こうしてラジオ・モガディシュはその日の内にそれまでのオフィスを引き上げ、郵便サービスを利用して新たなオフィスへ機材を運び込んでモガディシュ中央郵便局3階の貸オフィスへ移転したのであった。
奇しくも彼らラジオ・モガディシュは初の郵便サービス利用者となったのである。
こうしてすぐに、ラジオ・モガディシュによる広告放送による集客効果が発揮された……なんて事は無かった。
1993年6月1日。
開局から2週間が経ったが、郵便サービスを利用するのは多国籍軍や国連機関の依頼によるソマリア内陸の集落への大口郵便輸送のみ。
確かにそれはそれで儲かる仕事ではあるのだが、それはモガディシュ中央郵便局モガディシュ空港分室が行なう業務であり、肝心のモガディシュ中央郵便局の窓口は閑古鳥が鳴いていた。
郵便局の前や周辺をパトロールする完全武装の防衛部員によって郵便局周辺の治安も改善され、銃声さえあまり響かなくなったのはまだ良い。しかし客が来ないのだ。
一応、モガディシュの市民らは頻繁に、郵便局の前や局内を警備する防衛部員に恐々としながらも郵便局へ訪れるのだが、彼らの目的は決まって局舎4階で一般にも開放されている食堂にあった。

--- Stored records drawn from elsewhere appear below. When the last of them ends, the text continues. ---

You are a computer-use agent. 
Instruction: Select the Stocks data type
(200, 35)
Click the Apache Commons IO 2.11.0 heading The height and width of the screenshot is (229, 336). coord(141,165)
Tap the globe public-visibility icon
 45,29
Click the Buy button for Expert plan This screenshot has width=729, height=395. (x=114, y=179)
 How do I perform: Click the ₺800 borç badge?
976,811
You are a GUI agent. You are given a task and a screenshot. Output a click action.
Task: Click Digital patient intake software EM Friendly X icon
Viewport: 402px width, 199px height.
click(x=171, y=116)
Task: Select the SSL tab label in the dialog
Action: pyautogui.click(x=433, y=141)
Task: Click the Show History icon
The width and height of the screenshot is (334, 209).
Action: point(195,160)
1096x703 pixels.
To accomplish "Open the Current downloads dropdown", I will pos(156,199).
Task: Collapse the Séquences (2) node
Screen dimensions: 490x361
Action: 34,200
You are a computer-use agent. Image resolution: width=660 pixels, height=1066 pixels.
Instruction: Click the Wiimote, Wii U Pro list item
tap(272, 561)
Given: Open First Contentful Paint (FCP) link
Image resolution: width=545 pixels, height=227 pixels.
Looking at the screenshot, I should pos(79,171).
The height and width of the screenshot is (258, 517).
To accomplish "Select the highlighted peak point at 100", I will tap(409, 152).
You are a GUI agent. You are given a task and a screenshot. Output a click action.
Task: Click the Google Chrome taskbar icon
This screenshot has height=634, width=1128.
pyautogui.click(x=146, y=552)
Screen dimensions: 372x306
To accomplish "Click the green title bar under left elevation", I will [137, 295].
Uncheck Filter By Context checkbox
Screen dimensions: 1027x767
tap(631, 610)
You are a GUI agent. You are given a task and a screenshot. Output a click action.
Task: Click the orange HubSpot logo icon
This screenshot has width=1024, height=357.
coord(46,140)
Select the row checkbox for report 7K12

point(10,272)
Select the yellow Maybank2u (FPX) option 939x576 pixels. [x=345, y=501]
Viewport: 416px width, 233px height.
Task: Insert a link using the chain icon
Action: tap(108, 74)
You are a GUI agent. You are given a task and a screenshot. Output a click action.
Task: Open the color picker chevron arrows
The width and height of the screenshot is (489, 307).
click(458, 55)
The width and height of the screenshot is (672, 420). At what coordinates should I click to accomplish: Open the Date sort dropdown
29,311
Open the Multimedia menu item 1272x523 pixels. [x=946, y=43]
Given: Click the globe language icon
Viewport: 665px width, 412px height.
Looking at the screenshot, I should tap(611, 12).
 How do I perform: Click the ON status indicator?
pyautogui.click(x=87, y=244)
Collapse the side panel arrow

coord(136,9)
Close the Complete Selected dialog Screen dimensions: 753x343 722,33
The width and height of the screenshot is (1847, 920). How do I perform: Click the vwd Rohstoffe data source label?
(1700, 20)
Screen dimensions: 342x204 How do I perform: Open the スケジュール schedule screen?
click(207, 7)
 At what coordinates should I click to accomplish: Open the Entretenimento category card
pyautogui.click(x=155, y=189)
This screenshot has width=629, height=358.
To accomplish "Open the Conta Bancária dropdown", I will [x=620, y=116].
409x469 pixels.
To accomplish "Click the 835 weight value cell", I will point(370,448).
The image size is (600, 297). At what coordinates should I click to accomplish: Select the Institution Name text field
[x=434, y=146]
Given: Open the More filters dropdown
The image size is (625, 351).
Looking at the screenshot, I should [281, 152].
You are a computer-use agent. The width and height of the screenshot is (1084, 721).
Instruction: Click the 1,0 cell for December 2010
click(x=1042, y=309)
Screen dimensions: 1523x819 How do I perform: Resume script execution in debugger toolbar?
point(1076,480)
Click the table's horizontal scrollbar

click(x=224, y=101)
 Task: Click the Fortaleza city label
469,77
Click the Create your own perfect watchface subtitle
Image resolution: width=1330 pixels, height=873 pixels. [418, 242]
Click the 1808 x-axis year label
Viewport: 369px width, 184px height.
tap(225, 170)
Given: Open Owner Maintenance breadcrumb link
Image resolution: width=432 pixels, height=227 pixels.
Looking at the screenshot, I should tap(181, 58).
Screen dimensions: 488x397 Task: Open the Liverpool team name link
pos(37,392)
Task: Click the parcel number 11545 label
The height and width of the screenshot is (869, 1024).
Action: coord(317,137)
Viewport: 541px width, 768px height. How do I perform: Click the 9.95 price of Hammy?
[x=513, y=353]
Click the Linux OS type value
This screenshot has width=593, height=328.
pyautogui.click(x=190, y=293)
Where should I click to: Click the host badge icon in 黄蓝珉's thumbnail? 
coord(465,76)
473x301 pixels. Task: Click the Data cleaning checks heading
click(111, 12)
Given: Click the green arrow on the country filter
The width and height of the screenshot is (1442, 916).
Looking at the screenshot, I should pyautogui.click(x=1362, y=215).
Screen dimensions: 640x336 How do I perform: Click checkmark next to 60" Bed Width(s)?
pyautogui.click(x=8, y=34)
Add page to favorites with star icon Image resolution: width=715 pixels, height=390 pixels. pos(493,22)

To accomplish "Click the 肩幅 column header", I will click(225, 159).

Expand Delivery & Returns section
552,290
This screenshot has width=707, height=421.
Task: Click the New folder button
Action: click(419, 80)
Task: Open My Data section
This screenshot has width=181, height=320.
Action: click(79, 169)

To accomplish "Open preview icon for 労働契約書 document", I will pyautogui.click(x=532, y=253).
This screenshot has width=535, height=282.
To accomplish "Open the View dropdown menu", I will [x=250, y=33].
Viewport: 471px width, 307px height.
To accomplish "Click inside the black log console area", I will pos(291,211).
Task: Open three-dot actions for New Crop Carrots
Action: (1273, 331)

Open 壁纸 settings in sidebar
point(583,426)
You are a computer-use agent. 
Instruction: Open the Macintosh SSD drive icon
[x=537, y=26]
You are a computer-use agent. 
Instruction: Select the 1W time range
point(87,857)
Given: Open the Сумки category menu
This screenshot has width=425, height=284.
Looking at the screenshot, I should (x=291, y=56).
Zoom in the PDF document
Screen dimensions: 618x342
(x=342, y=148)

遠く離れた極東アジアの日本という国の食文化が物珍しく観光資源化してしまったのである。
こうなった発端はソマリ人で始めて食堂を利用したラジオ・モガディシュのキャスターが、食堂で始めて味わった日本食をラジオ番組内で話題にした事らしい。そのキャスターは今も食堂の常連だ。
だがしかし、1階の窓口には客が来ないのである。
肝心のモガディシュ市民が郵便サービスを利用しないのである。